It's very complicated especially since most of the ocean/surf flounder are summer flounder (with all the spots) not southern flounder and what this is all about.


----------



## Drumdum (Jan 6, 2003)

BaitWaster said:


> Kenny, flounder don't change sex like seabass (protogenous hermaphrodites), but are like blue marlin (sexual dimorphism) where the males are small (rarely get over 14") and the females are basically the only ones you can harvest if 15" and over.
> 
> Some folks have argued that the size should be reduced with a slot (maybe one big) to allow the big females to keep breeding.
> 
> It's very complicated especially since most of the ocean/surf flounder are summer flounder (with all the spots) not southern flounder and what this is all about.


 Thanks for that correction.. I totally misunderstood what I had heard.. (not unusual for me   )

Either way,changing sex or a male saying 14 or below.. It sounds like your regs,keeping one over and rest of limit,say 4 fish under one over would be a good policy in keeping the breeders out there.. Both the southern and summer have males less than 14?? If that be correct,at least on the end of those that catch flounder with hook and line in the sound or ocean it would help?? no?

With regs totally targeting females,it just makes no sense to me?


----------



## Baygullknotsea (Dec 1, 2011)

Even with the new rules I will still catch plenty. Think they could use a little break from me and commercial guys for a month here and there for a few years.


----------

COLLECTED DATA –
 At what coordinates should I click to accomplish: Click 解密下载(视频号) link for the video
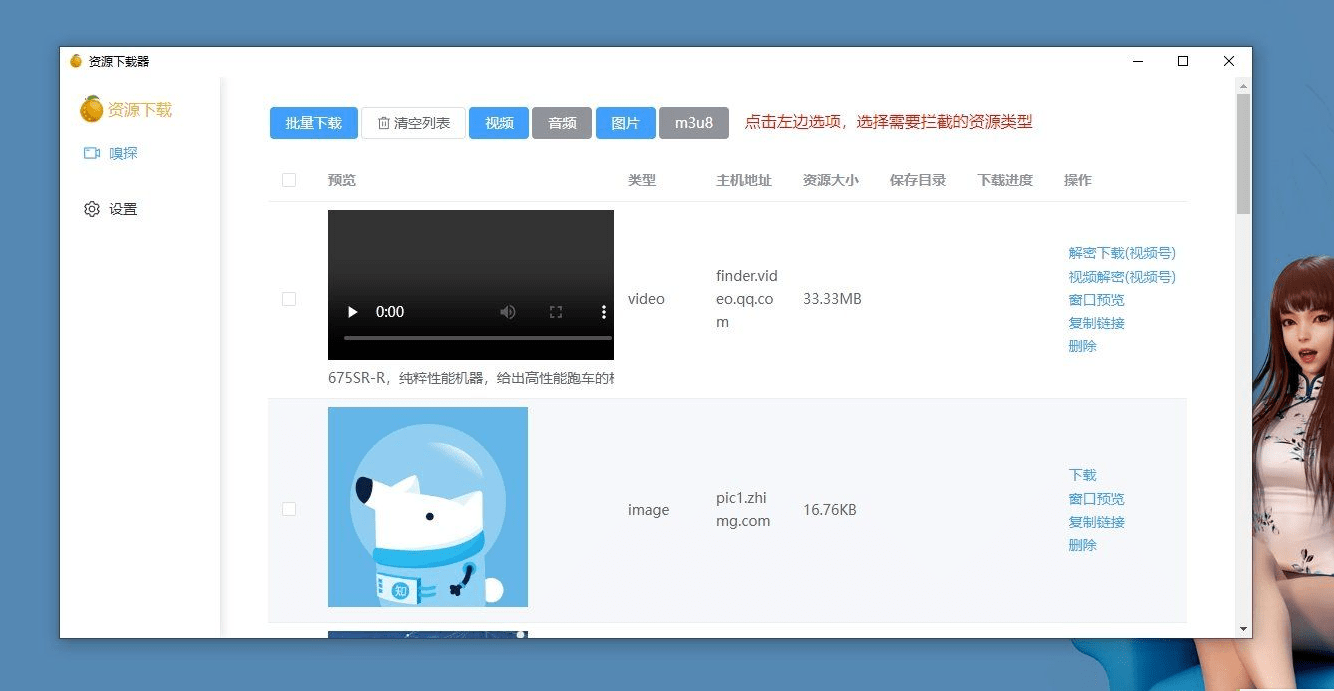[x=1122, y=252]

EXERCISE GOAL – Update the flounder thread from "Thanks for that" to "a few years.", changing "regs" to "regulations". The data above is not needed here.

EXPECTED ANSWER –
Thanks for that correction.. I totally misunderstood what I had heard.. (not unusual for me   )

Either way,changing sex or a male saying 14 or below.. It sounds like your regulations,keeping one over and rest of limit,say 4 fish under one over would be a good policy in keeping the breeders out there.. Both the southern and summer have males less than 14?? If that be correct,at least on the end of those that catch flounder with hook and line in the sound or ocean it would help?? no?

With regulations totally targeting females,it just makes no sense to me?


----------



## Baygullknotsea (Dec 1, 2011)

Even with the new rules I will still catch plenty. Think they could use a little break from me and commercial guys for a month here and there for a few years.